Among 3353 participants, (mean age 54.6±12.3 years), 43% were normoglycemic, 32% were prediabetes, and 25% had diabetes at baseline. For those with normal glucose at a visit, the probability at the next visit (~4years) of having prediabetes or diabetes was 38.5% and 1.8%, respectively. For those with prediabetes, the probability was 9.9% to improve to normal and 19.9% to progress to diabetes. Progression was associated with baseline BMI, diabetes status, triglycerides, family history of diabetes, and weight gain (OR 1.04 kg, 95% CI:1.03-1.06, P=<.0001).

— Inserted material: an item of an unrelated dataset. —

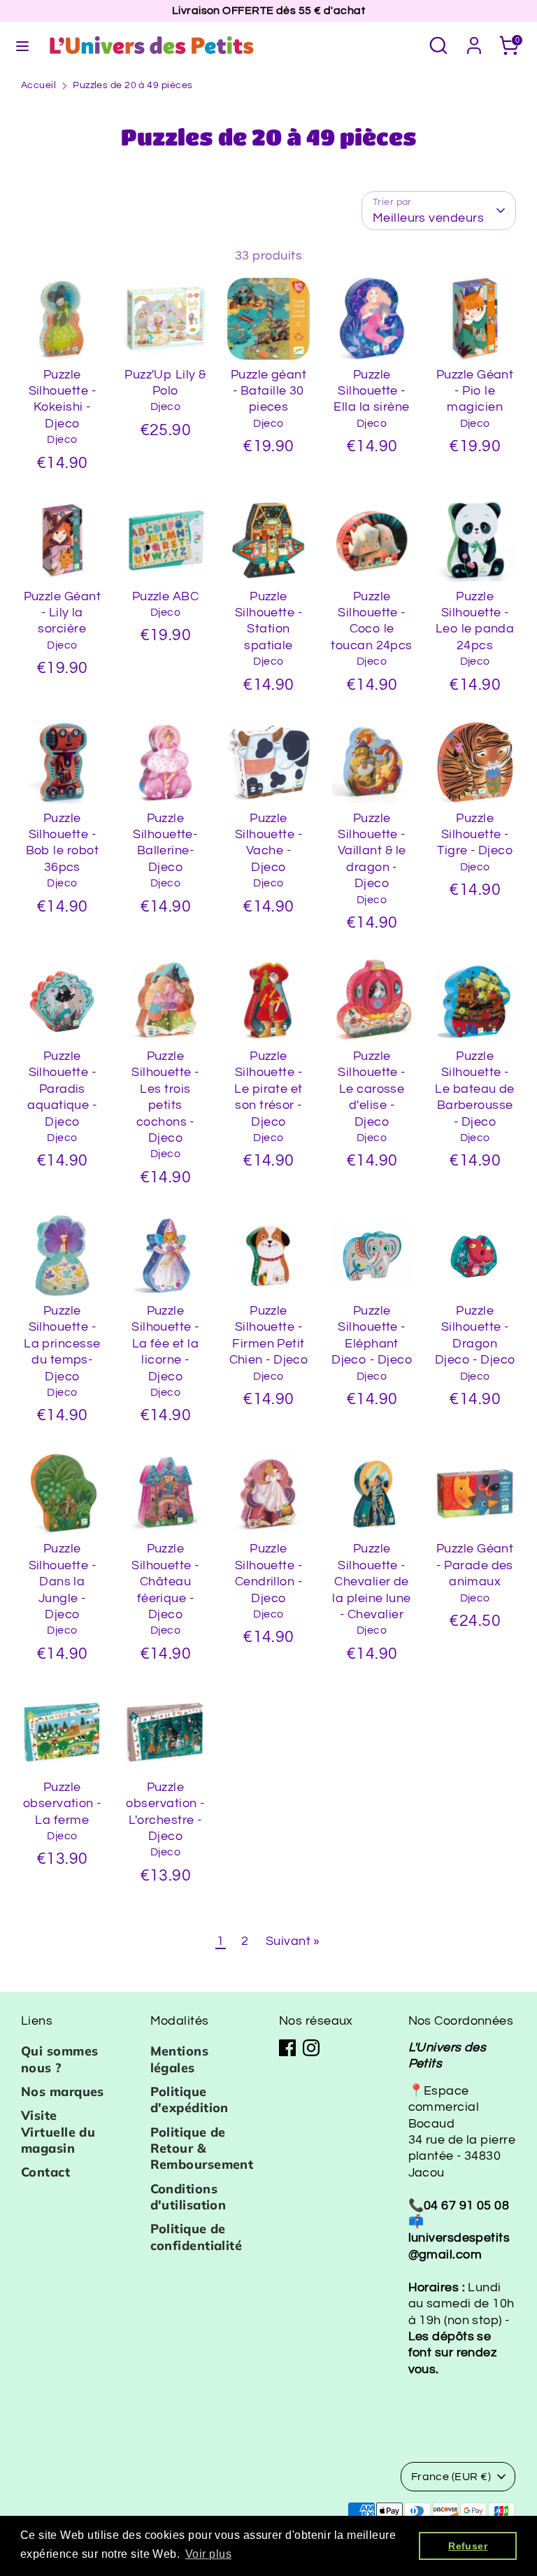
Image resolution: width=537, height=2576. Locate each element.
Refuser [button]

Remission was strongly associated with weight loss (OR .97 kg, 95%CI: .95-.98, P<.001).
In AAs, glucometabolic transitions were frequent and most involved deterioration. From a public health perspective additional emphasis should be placed on weight control to preserve glucometabolic status and prevent progression to T2D.

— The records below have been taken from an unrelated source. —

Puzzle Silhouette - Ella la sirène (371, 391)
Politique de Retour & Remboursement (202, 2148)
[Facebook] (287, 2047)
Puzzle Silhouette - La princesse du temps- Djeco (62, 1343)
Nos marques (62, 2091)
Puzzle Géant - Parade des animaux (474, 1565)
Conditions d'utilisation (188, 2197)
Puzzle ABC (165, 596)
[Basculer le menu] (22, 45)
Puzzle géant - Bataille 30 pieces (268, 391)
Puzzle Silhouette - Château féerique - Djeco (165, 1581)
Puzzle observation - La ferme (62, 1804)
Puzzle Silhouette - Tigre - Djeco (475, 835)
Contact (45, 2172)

糖尿病和糖尿病前期在非裔美国人(AA)中很常见,但正常、糖代谢受损和糖尿病之间的转变频率及其预测因素尚不清楚。本研究旨在检查糖代谢的转变及其与 2 型糖尿病(T2D)发展的关系。
参加 Jackson 心脏研究的 AA 参与者在基线检查(2000-2004 年)和至少两次后续检查(2005-2008 年和 2009-2013 年,约 8 年)中进行了分类,根据血糖状态进行分类。转变定义为血糖状态的进展(恶化)或缓解(改善)。使用重复测量的多变量逻辑回归模型,调整人口统计学、人体测量学、行为和生化因素,估计缓解和进展的优势比(OR)。
在 3353 名参与者中(平均年龄 54.6±12.3 岁),43%的人血糖正常,32%的人处于糖尿病前期,25%的人在基线时有糖尿病。对于那些在一次就诊时血糖正常的人,在下一次就诊(约 4 年后)时患有糖尿病前期或糖尿病的概率分别为 38.5%和 1.8%。对于那些有糖尿病前期的人,改善到正常的概率为 9.9%,进展为糖尿病的概率为 19.9%。进展与基线 BMI、糖尿病状态、甘油三酯、糖尿病家族史和体重增加有关(OR 1.04kg,95%CI:1.03-1.06,P<0.0001)。缓解与体重减轻密切相关(OR.97kg,95%CI:.95-.98,P<.001)。
在 AA 中,糖代谢的转变很常见,而且大多数是恶化。从公共卫生的角度来看,应该更加重视体重控制,以保持糖代谢状态并防止进展为 T2D。